Stored items from a collection

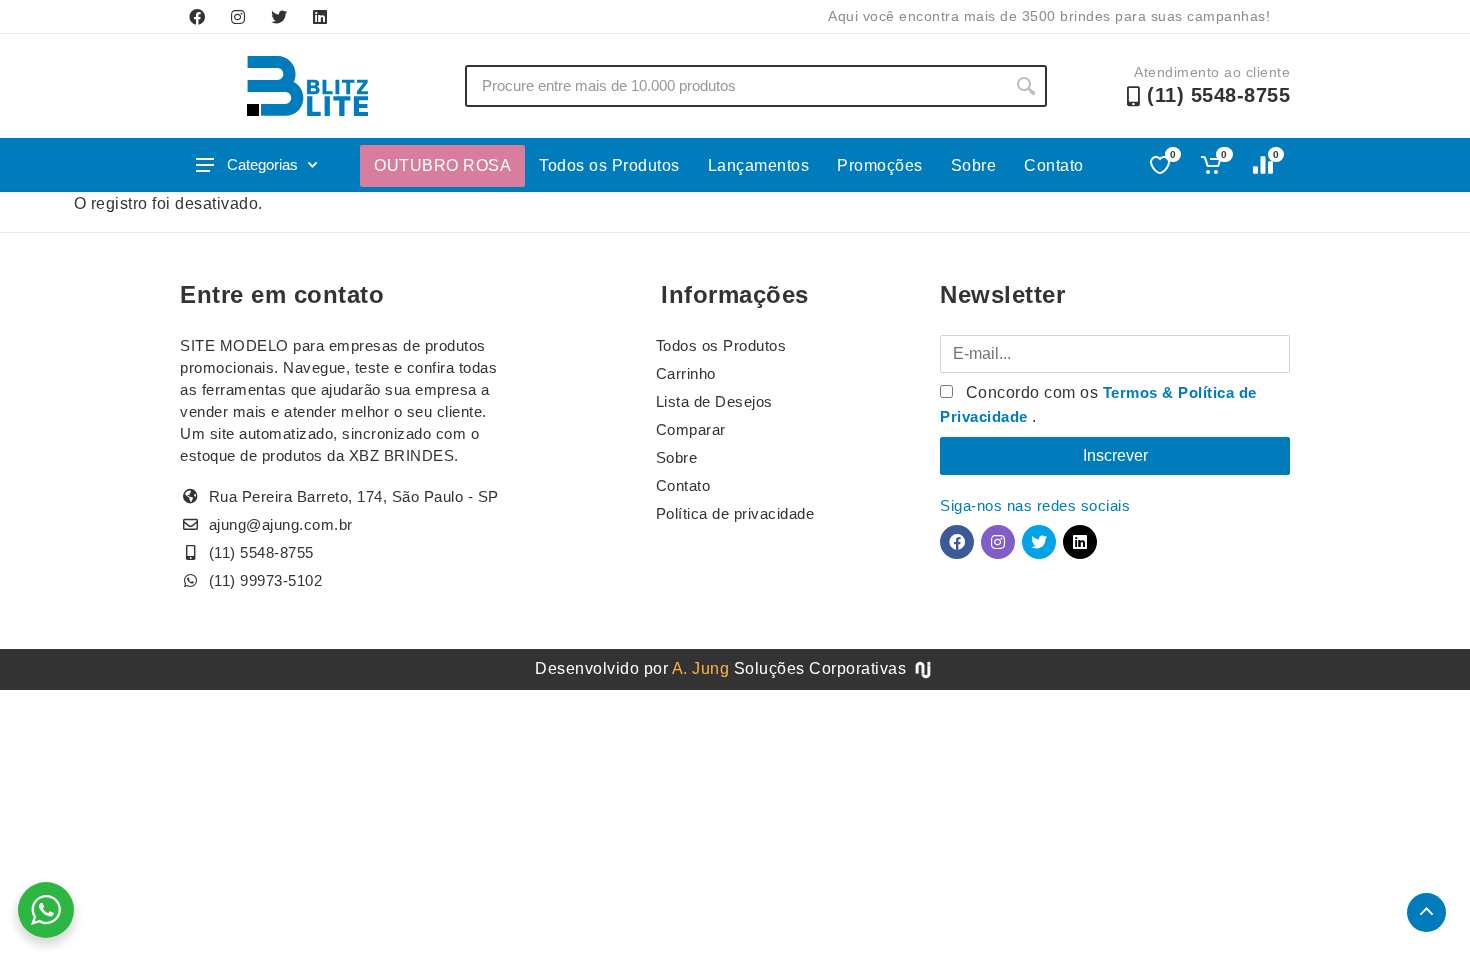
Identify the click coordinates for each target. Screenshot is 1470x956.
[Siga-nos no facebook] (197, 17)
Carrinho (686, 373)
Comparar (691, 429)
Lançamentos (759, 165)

...

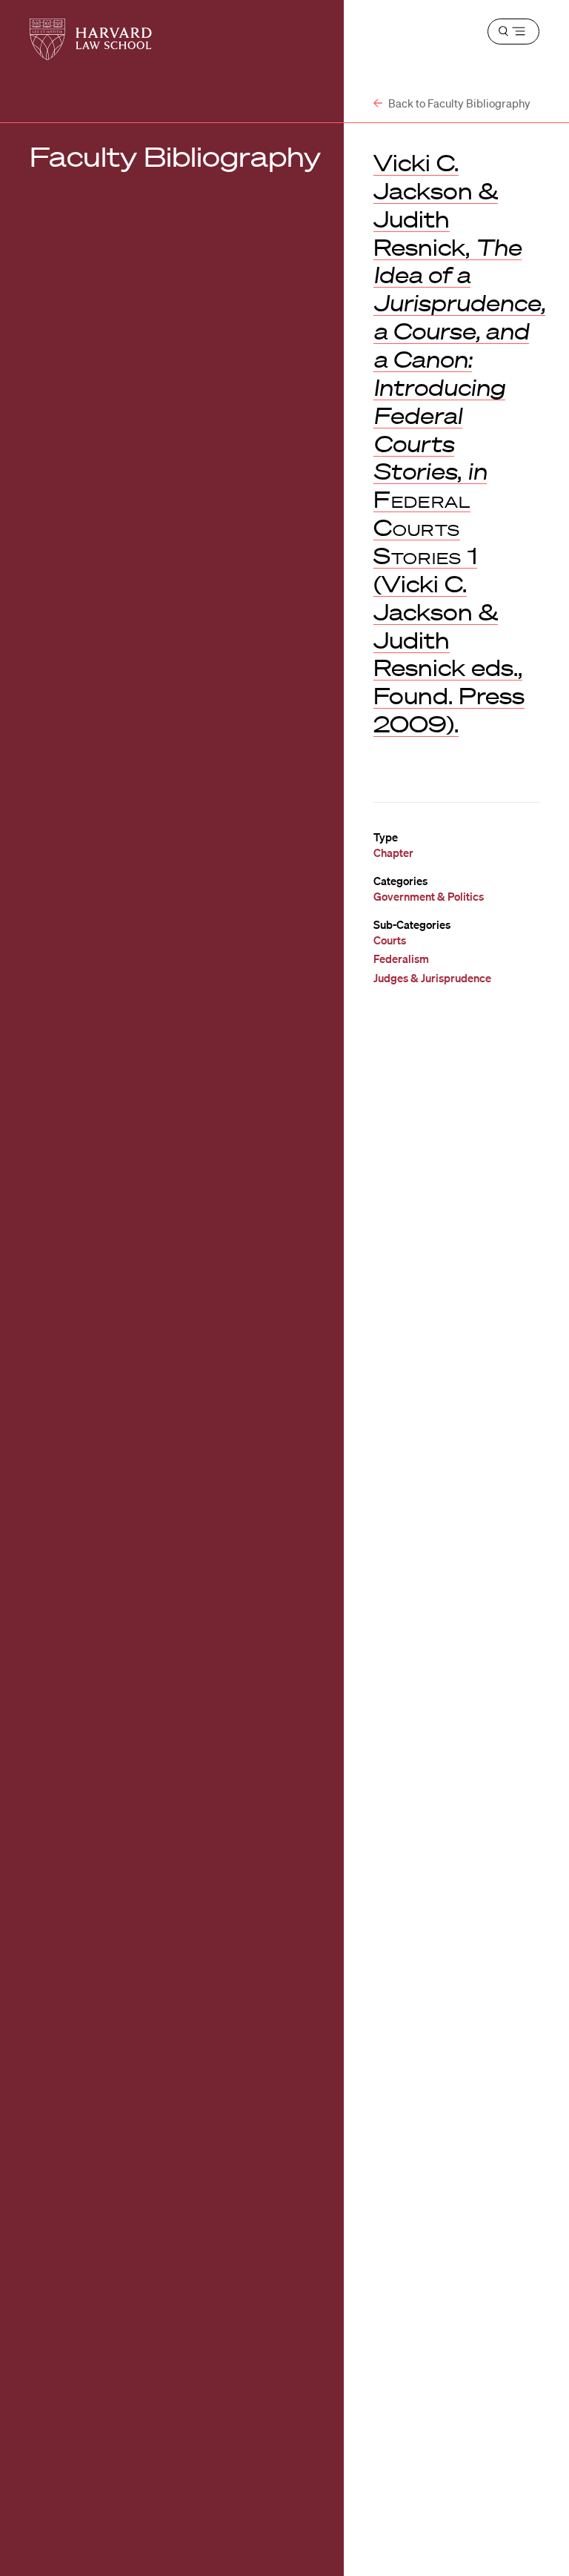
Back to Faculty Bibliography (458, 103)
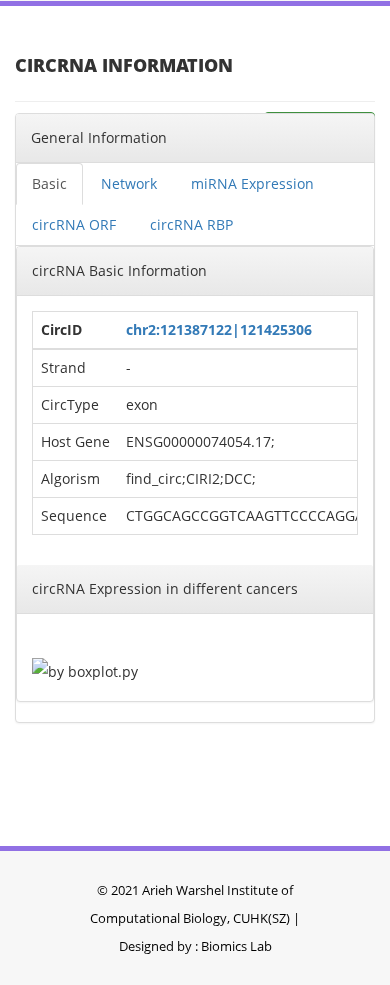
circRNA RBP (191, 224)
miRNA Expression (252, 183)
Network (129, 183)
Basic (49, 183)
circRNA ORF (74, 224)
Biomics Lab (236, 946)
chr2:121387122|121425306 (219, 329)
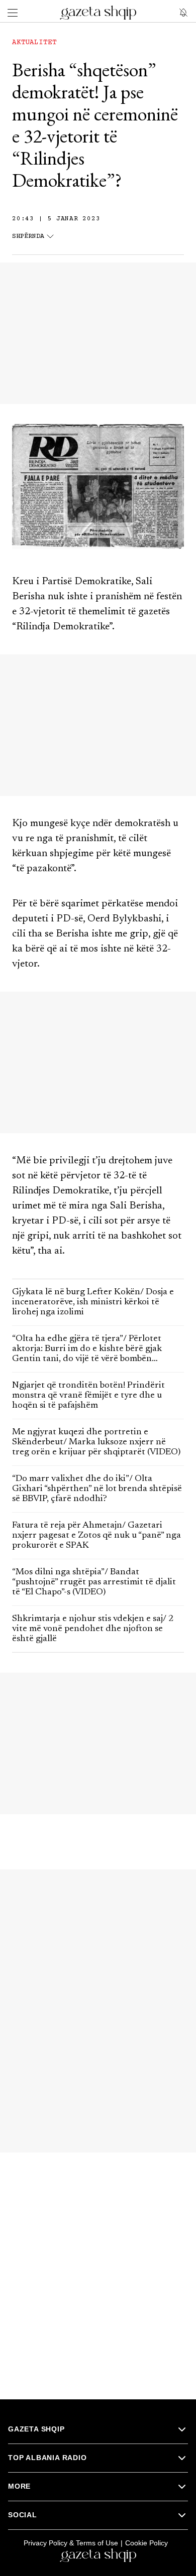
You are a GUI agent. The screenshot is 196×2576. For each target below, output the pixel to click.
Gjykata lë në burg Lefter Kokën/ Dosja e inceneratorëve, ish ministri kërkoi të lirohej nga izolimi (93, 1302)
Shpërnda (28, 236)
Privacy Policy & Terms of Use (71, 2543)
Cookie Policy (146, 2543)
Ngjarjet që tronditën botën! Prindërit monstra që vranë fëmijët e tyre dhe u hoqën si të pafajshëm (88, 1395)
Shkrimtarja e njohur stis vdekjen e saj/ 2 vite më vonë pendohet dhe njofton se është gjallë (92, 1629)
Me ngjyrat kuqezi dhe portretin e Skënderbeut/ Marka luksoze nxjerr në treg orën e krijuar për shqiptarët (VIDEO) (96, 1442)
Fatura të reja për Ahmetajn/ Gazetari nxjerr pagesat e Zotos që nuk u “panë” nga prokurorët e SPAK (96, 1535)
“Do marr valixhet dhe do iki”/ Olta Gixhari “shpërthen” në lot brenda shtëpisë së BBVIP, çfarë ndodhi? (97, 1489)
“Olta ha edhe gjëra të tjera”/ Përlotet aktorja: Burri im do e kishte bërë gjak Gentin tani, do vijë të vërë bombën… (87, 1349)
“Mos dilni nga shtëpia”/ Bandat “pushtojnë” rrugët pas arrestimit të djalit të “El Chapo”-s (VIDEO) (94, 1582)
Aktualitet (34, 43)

**Exercise objective**
Once you reach the line with "Identify the click" in the data above, copy it and every line after it exactly, up to and including the line with "Lançamentos (759, 165)".

**Answer box**
Identify the click coordinates for each target. Screenshot is 1470x956.
[Siga-nos no facebook] (197, 17)
Carrinho (686, 373)
Comparar (691, 429)
Lançamentos (759, 165)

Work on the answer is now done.